Shreyas edited this page Mar 31, 2014

Progress Report

The following is an update on the progress of Obidroid in terms of development

Earlier Feedback

- Looking at the cluster analysis, the question is: 
    - what is special about the apps in cluster 1 and 7?
    - You can look at those and then do something else with the other apps the are lumped together in 2-6. This might be worth digging into more.
- Here is a way to better assess your classification algorithm. Split it into 50/50 positive and negative tests.
    - Based on the clustering results, choose some of the harder to discriminate items to be the positive items you compare against. Then see how well the classification algorithm works on the 50-50 split."

Executive Summary

  • We proceeded to dig deeper into each feature taken 1 at a time (Univariate Analysis) and taken 2 at a time (Bivariate Analysis)
    • Univariate Analysis
      • We present histograms of features grouped on fair and unfair app Labels
    • Bivariate Analysis
      • Here we plotted plots for all combinations of features taken 2 at a time
      • 2 kinds of plots are presented :
        • hexbin plots
        • density plots (based on kde)
      • Also instead of scatter plot, we chose to use hexbin plots where the dots are binned as hexagon points.
        • This was because we saw in our scatter plots a lot of points overlapped. And hence the plot was a little deceiving.
          • We could have either added jitter to the scatter plot to see all the points, but that felt like corrupting the data
          • We chose to bin the points with an alpha value in color shade. And hence a darker point represents that there are multiple points in those positions.
  • Did unsupervised learning (clustering) on the features to understand how they were interacting.
    • We had already done k-means clustering previously.
    • We proceeded to do MDS clustering in an aim to find how many apps were similar and dissimilar based on our feature extraction.
      • Although we succeeded to plot the apps using matplotlib, it was harder to discern the app names after the plot.
      • Hence we proceeded to develop an interactive D3js based plot, which
        • which can be zoomed in
        • mouseover interaction gives App Names as tooltip.
        • This plotting method is an engine, and can be used for various other plots like PCA, whose code is implemented. But we present here only the MDS output pertaining to our inquiry.
    • We also plotted 2-dimensional Dendrogram, but frankly as with most dendrograms, it is harder to draw conclusions.
  • Did supervised learning to find the most suitable classifier algorithms.
    • The code takes 2 approaches
      • Equal Split Approach
        • Divides the labeled apps into fair and unfair
        • Splits fair apps into multiple parts with the size of unfair apps
        • All features are scaled using MinMaxScaler
        • Randomly shuffle sample. Overall size is 46
        • Trains on first 36 apps and tests on last 10.
        • Calculates classifier outputs for each classifier on each split
        • No cross validation is performed.
        • The results are tabulated in table below.
        • To make the results comparable, the splits are performed first and each classifier is applied to the same split
      • All Apps
        • We also apply all the same classifiers to the overall dataset.
        • All features are scaled using MinMaxScaler
        • Sample dataset is randomly shuffled.
        • k=4 fold CrossValidation is performed
        • Classifier performance for each classifier in each fold is tabulated below.

• PROBLEMS TO SOLVE:
#1 In the Obidroid progress report, why were hexbin plots used instead of scatter plots, and why was jitter not added? Answer in one to three sentences.
#2 In the Obidroid progress report, substitute "classifier" for "classification algorithm" throughout the stretch from "- You can look" through "and negative tests.".

• GIVEN RECORDS:
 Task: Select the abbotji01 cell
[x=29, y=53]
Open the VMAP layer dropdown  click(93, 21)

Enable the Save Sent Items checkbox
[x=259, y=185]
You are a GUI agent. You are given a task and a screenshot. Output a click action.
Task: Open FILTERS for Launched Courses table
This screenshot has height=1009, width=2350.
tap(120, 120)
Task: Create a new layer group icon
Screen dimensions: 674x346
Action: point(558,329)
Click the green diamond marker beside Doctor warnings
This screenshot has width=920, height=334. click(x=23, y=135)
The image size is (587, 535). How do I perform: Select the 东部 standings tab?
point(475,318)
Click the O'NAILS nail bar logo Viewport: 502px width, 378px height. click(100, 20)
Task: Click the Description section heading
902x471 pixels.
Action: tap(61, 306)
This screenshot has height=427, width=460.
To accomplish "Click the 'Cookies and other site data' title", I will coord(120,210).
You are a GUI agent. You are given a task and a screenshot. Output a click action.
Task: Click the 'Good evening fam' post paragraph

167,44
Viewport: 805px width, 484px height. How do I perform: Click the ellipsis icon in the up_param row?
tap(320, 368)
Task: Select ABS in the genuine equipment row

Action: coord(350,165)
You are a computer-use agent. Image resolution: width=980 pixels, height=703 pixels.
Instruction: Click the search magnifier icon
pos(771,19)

• RESULTS IN ORDER:
#1 Many points in the scatter plots overlapped, which made those plots somewhat deceiving. Jitter would have made every point visible but felt like corrupting the data. The points were therefore binned with an alpha color shade, so a darker point shows that several points share that position.

#2
- You can look at those and then do something else with the other apps the are lumped together in 2-6. This might be worth digging into more.
- Here is a way to better assess your classifier. Split it into 50/50 positive and negative tests.